(INPUT MATERIAL begins)

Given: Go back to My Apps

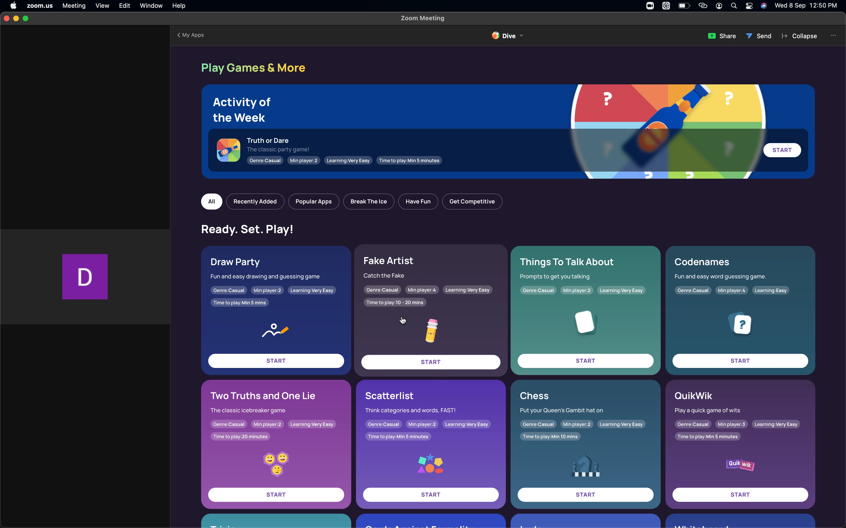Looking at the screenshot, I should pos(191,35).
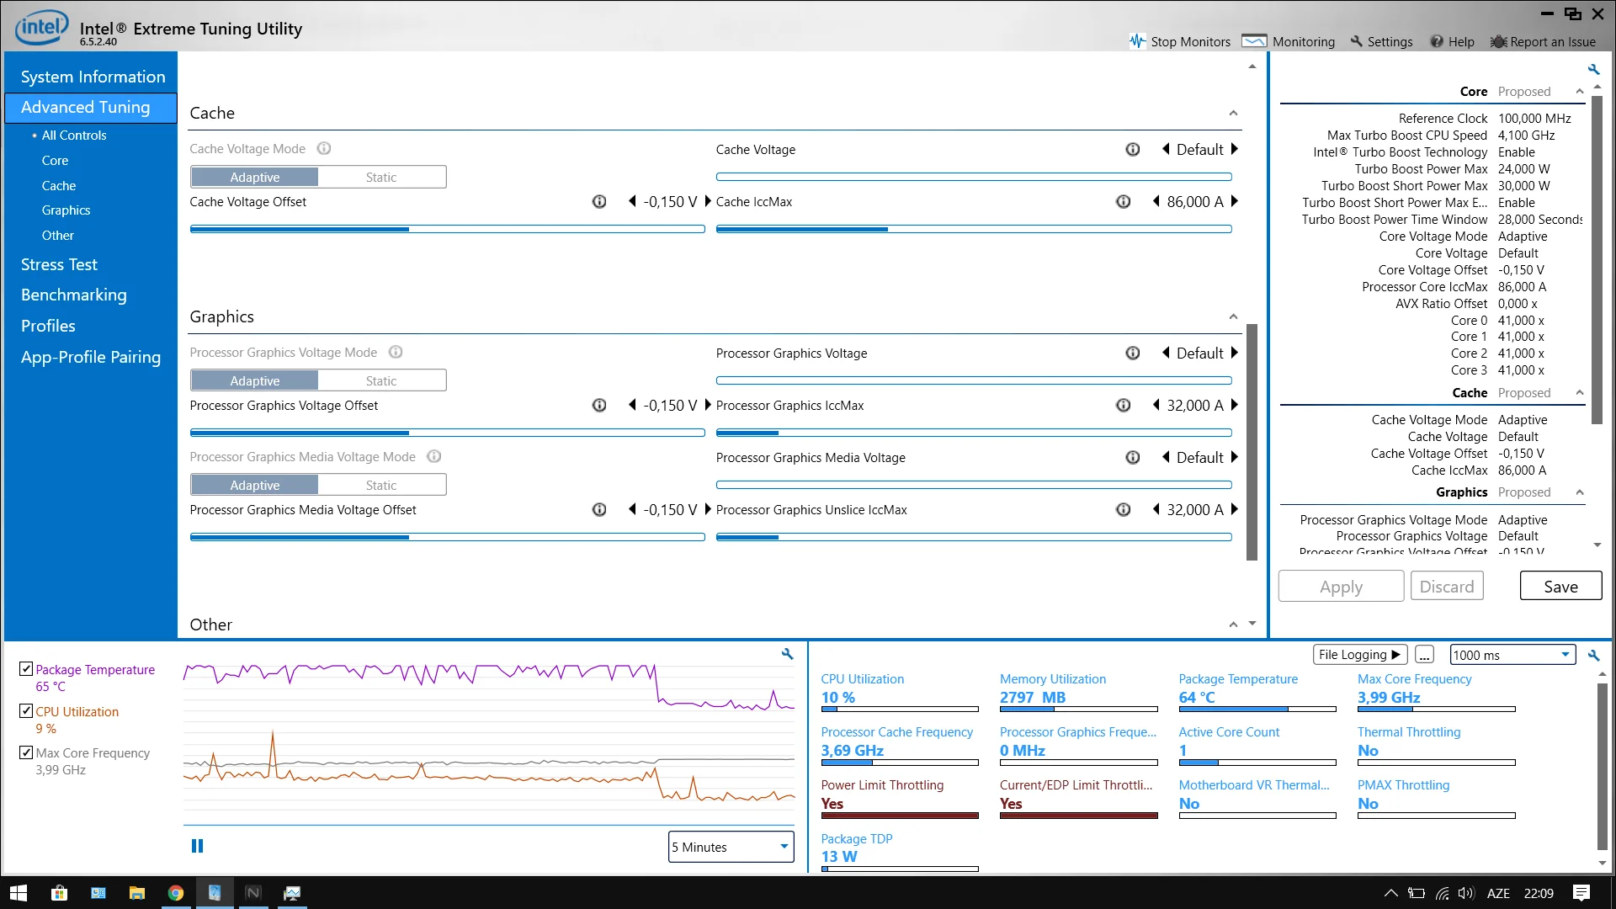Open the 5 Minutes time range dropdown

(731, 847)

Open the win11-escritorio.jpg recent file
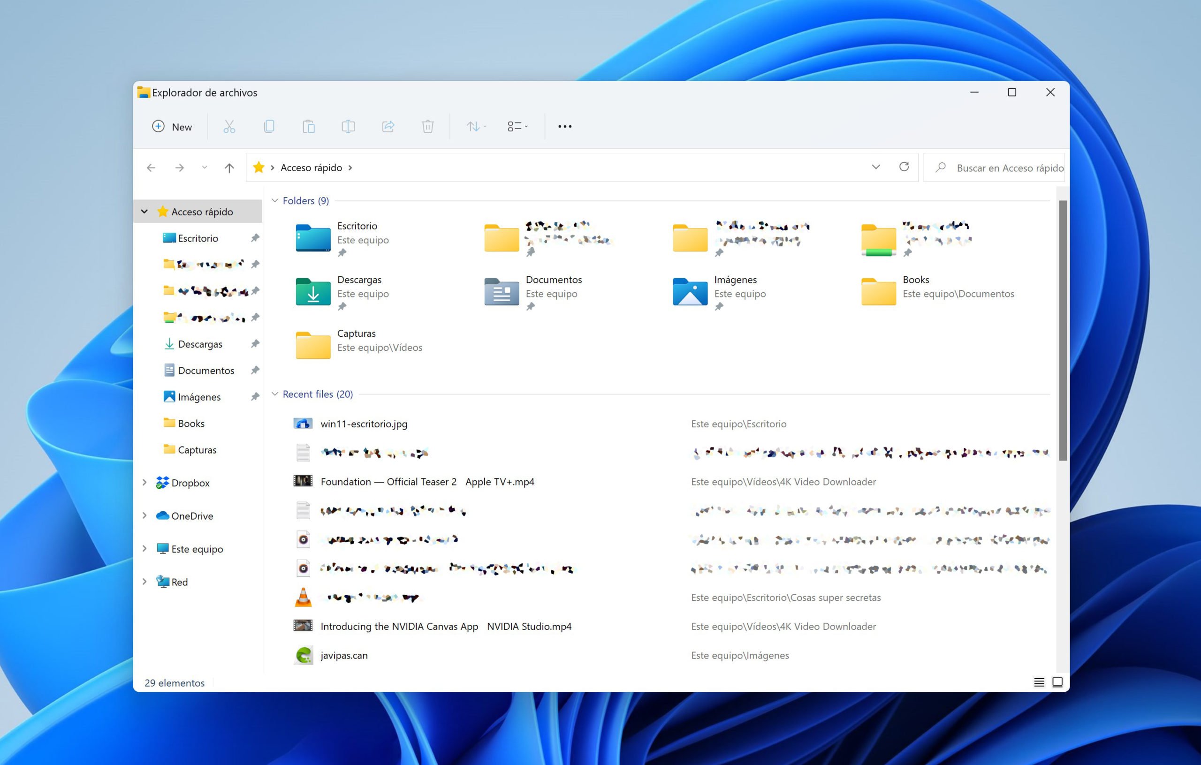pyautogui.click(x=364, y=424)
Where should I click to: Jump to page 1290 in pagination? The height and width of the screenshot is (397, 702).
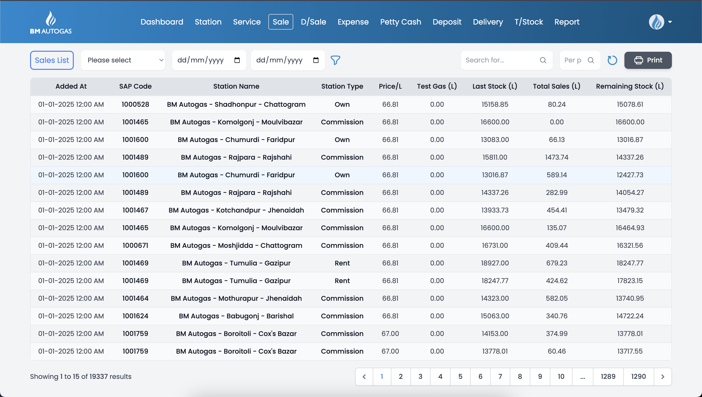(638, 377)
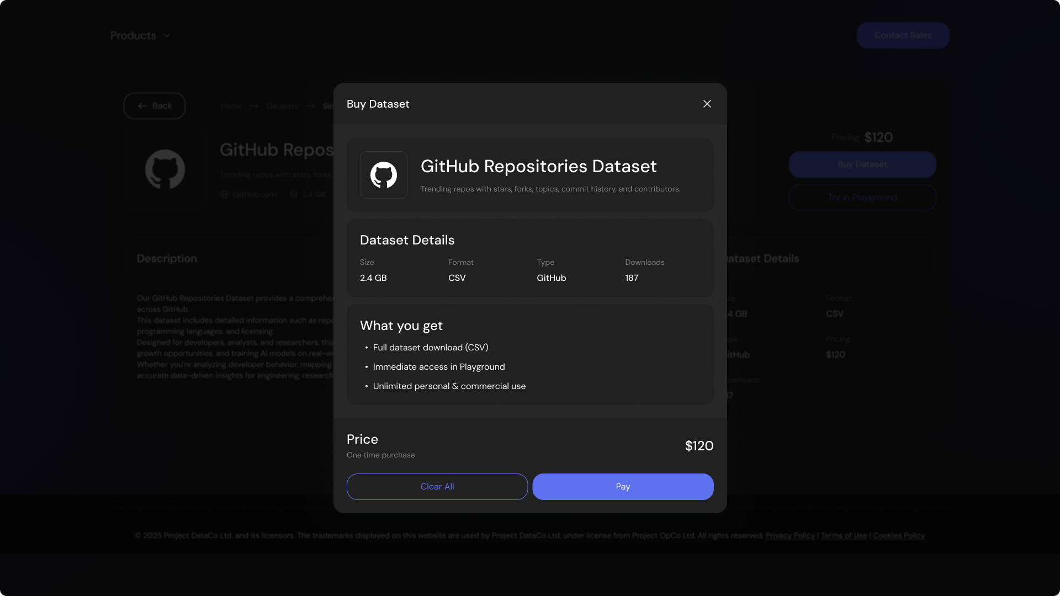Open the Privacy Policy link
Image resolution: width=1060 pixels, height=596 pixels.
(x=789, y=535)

(INPUT MATERIAL ends)

**TASK BRIEF:**
Retype all entries above verbatim; no pictures belong in the copy.

**EXERCISE RESPONSE:**
Given: Go back to My Apps

Looking at the screenshot, I should pos(191,35).
Open the 5 Minutes time range dropdown

(731, 847)

Open the win11-escritorio.jpg recent file
pyautogui.click(x=364, y=424)
Where should I click to: Jump to page 1290 in pagination? The height and width of the screenshot is (397, 702).
(638, 377)
Open the Privacy Policy link
Image resolution: width=1060 pixels, height=596 pixels.
(x=789, y=535)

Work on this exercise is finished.